• **What you should do**: As written and without pictures, set down the lines from the one that contains "Instruction: Select lib: Attributes" through the end of the data.

• **Data**:

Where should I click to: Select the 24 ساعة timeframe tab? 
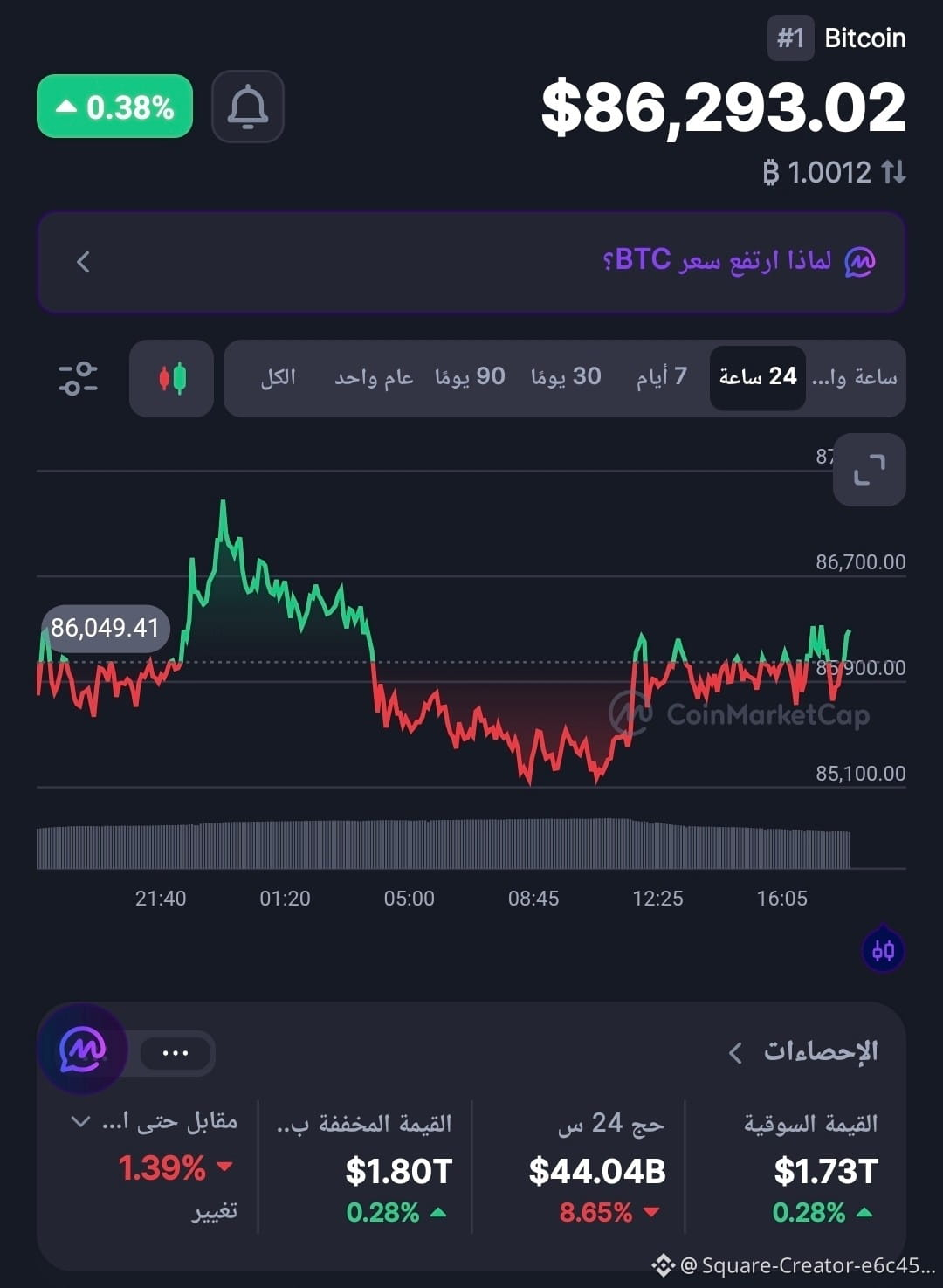758,377
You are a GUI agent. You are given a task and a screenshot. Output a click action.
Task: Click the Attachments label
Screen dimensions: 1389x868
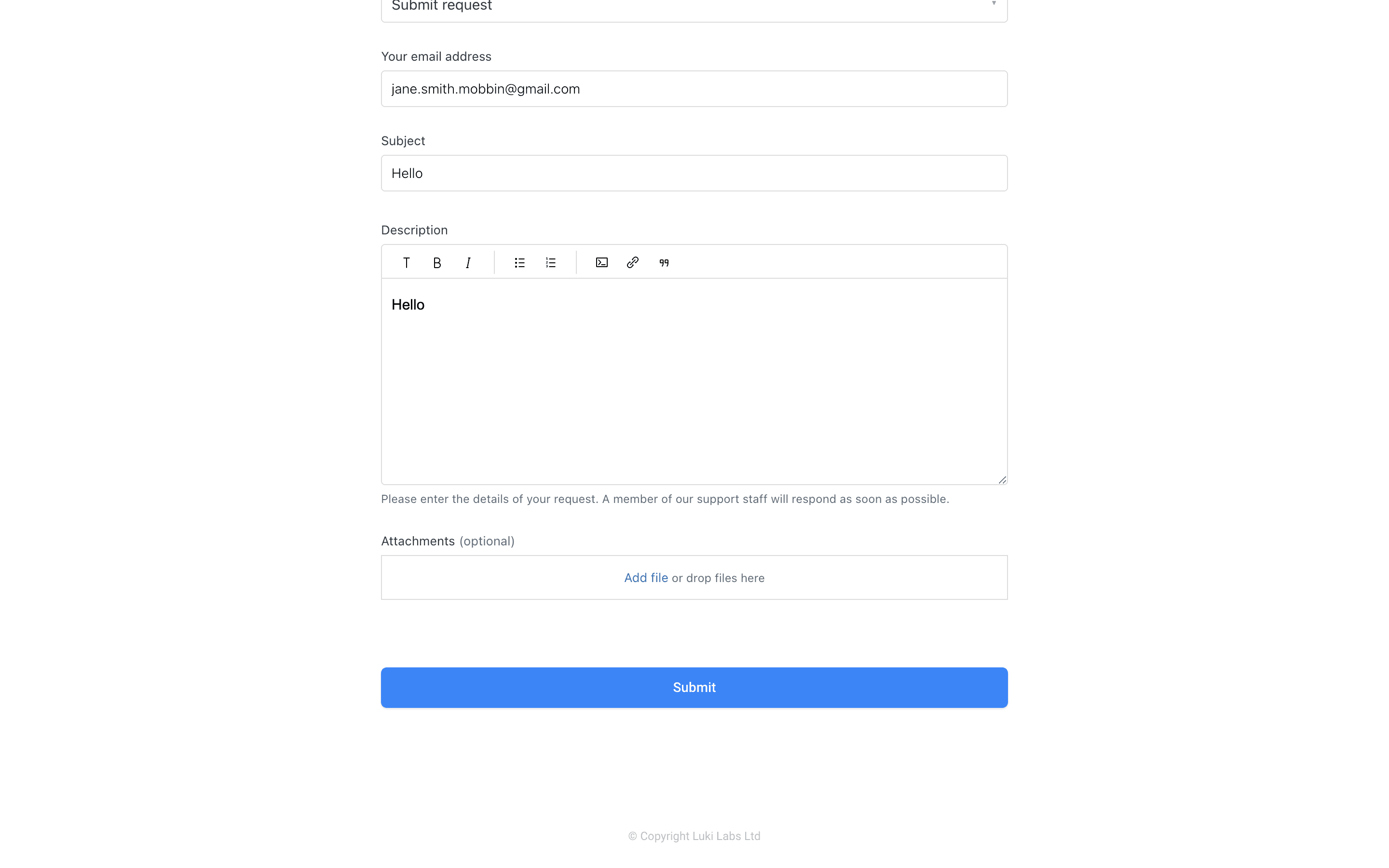(418, 541)
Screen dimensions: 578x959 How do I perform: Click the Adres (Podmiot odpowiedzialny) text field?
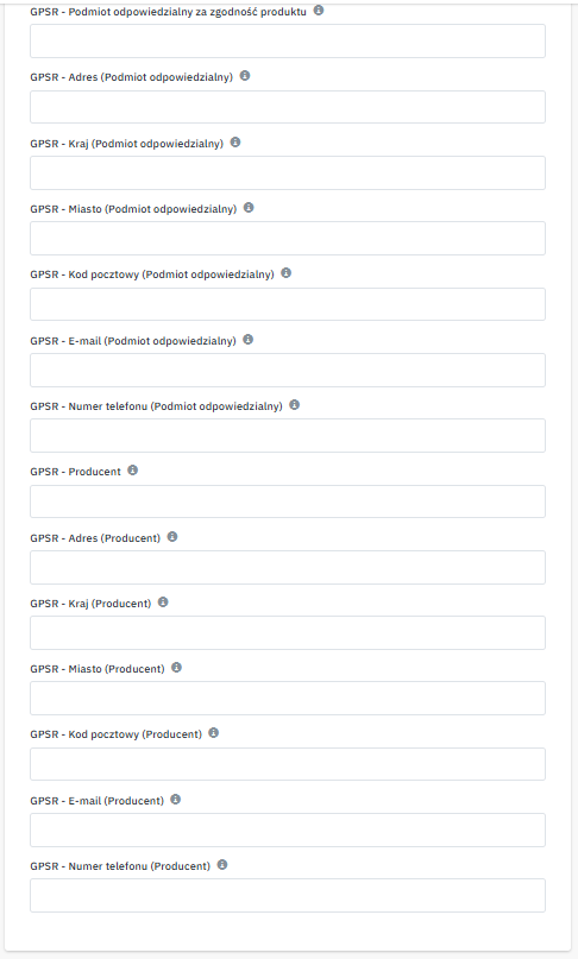pyautogui.click(x=287, y=107)
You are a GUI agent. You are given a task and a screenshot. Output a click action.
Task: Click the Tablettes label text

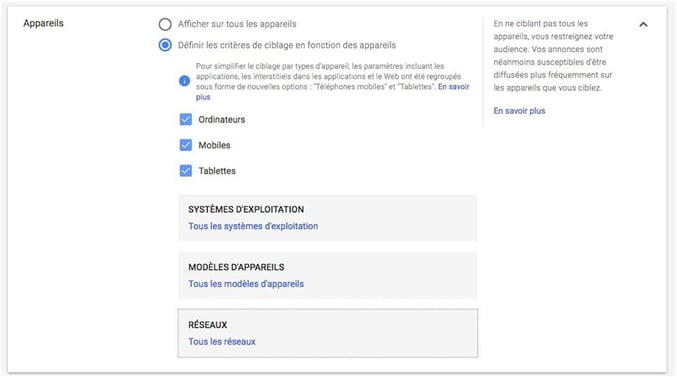coord(217,171)
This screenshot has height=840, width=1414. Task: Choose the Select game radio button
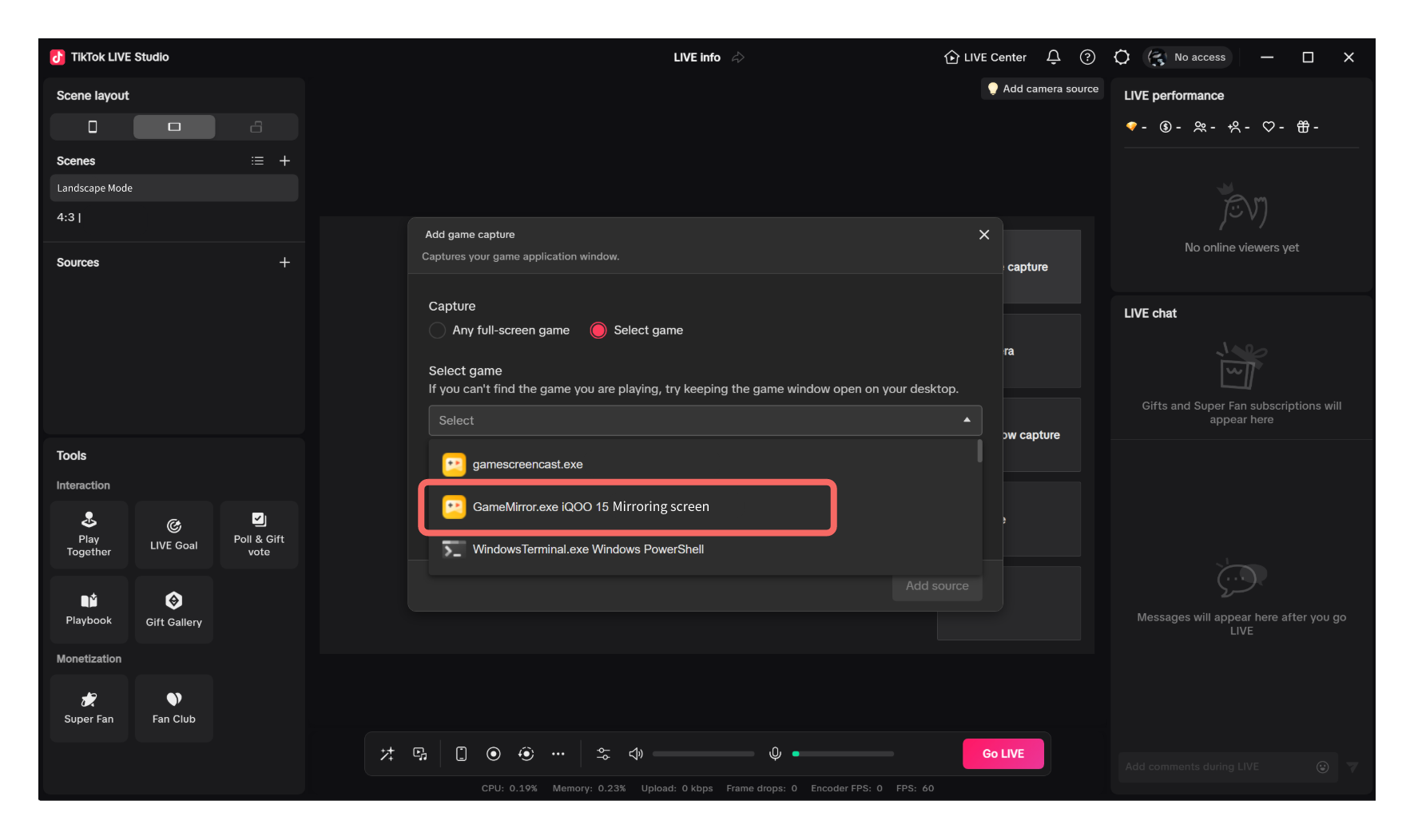point(598,331)
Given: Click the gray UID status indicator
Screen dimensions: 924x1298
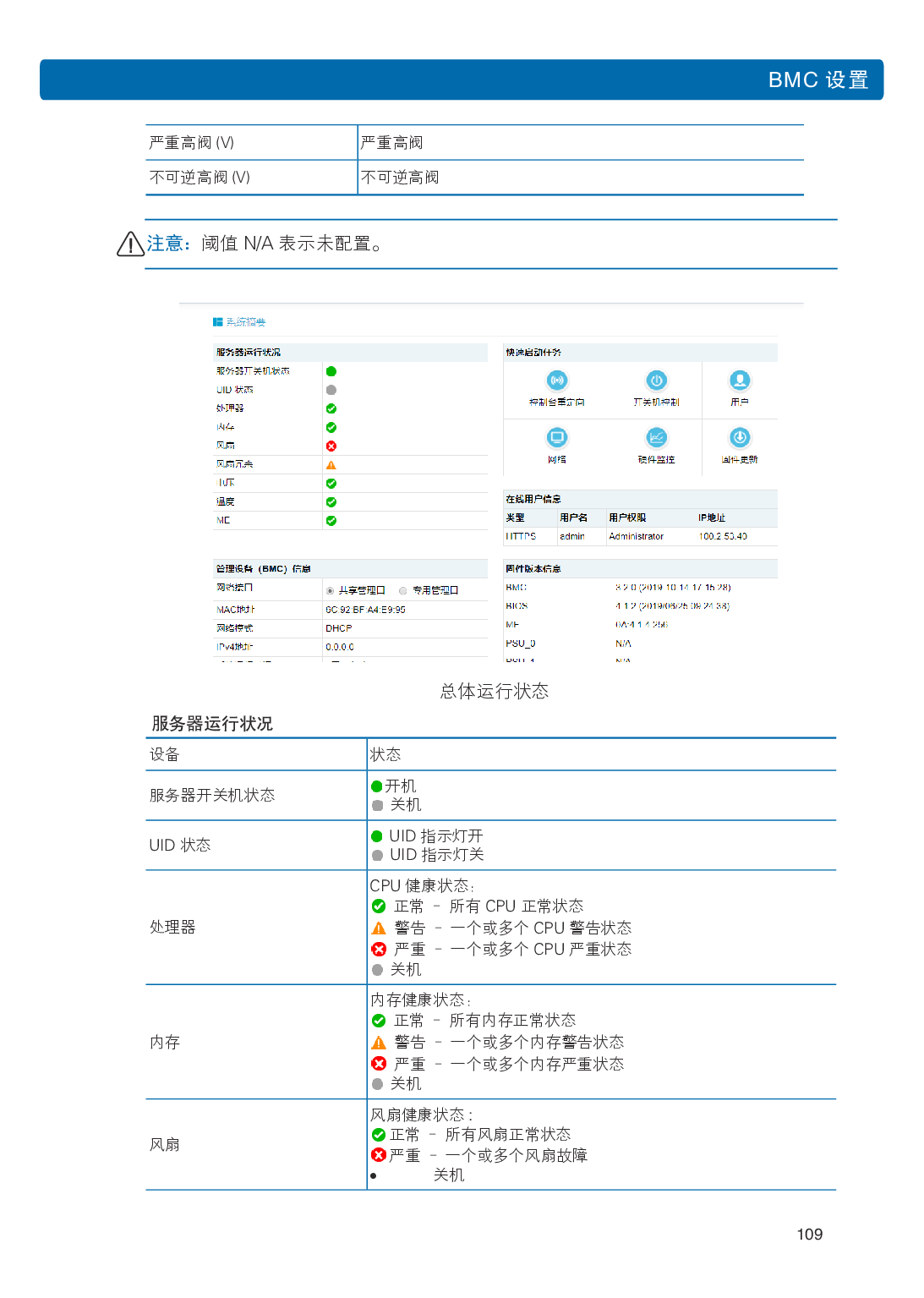Looking at the screenshot, I should (331, 390).
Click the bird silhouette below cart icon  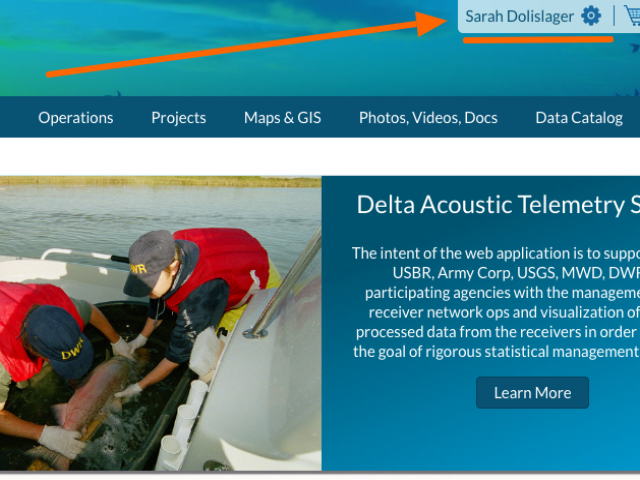[x=635, y=48]
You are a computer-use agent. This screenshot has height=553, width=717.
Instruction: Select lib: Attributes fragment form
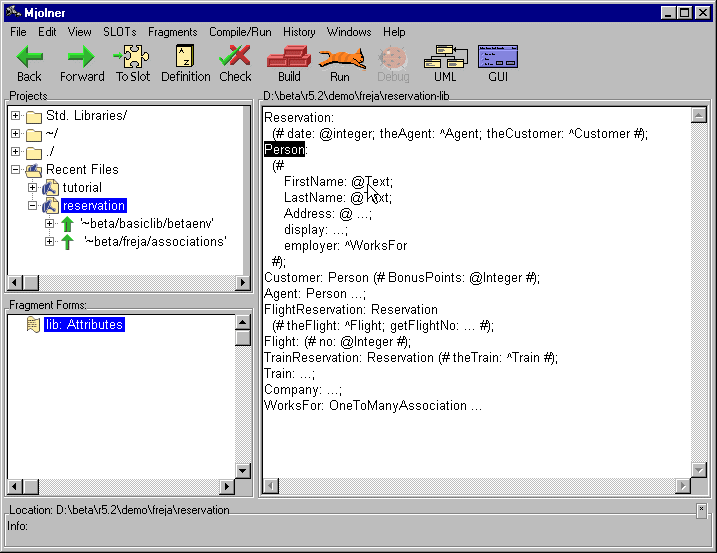click(84, 325)
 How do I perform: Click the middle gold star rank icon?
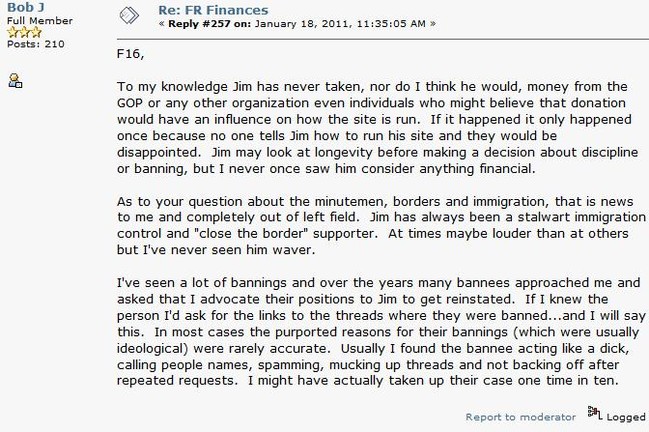(x=24, y=32)
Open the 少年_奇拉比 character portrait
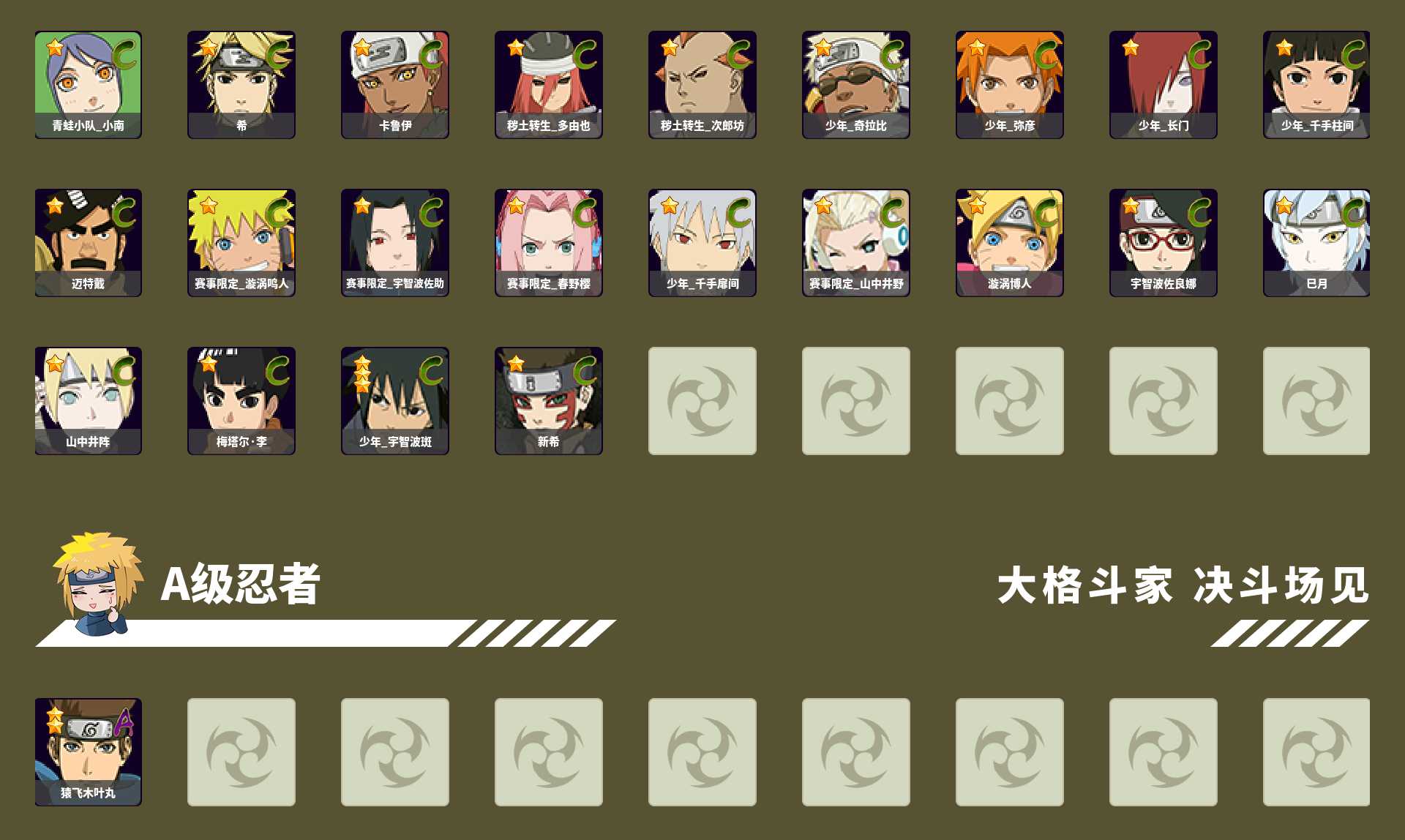This screenshot has width=1405, height=840. pos(856,85)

• **Exercise solution**:
Instruction: Select lib: Attributes fragment form
click(84, 325)
 How do I perform: Click the middle gold star rank icon?
(x=24, y=32)
Open the 少年_奇拉比 character portrait
This screenshot has width=1405, height=840. pos(856,85)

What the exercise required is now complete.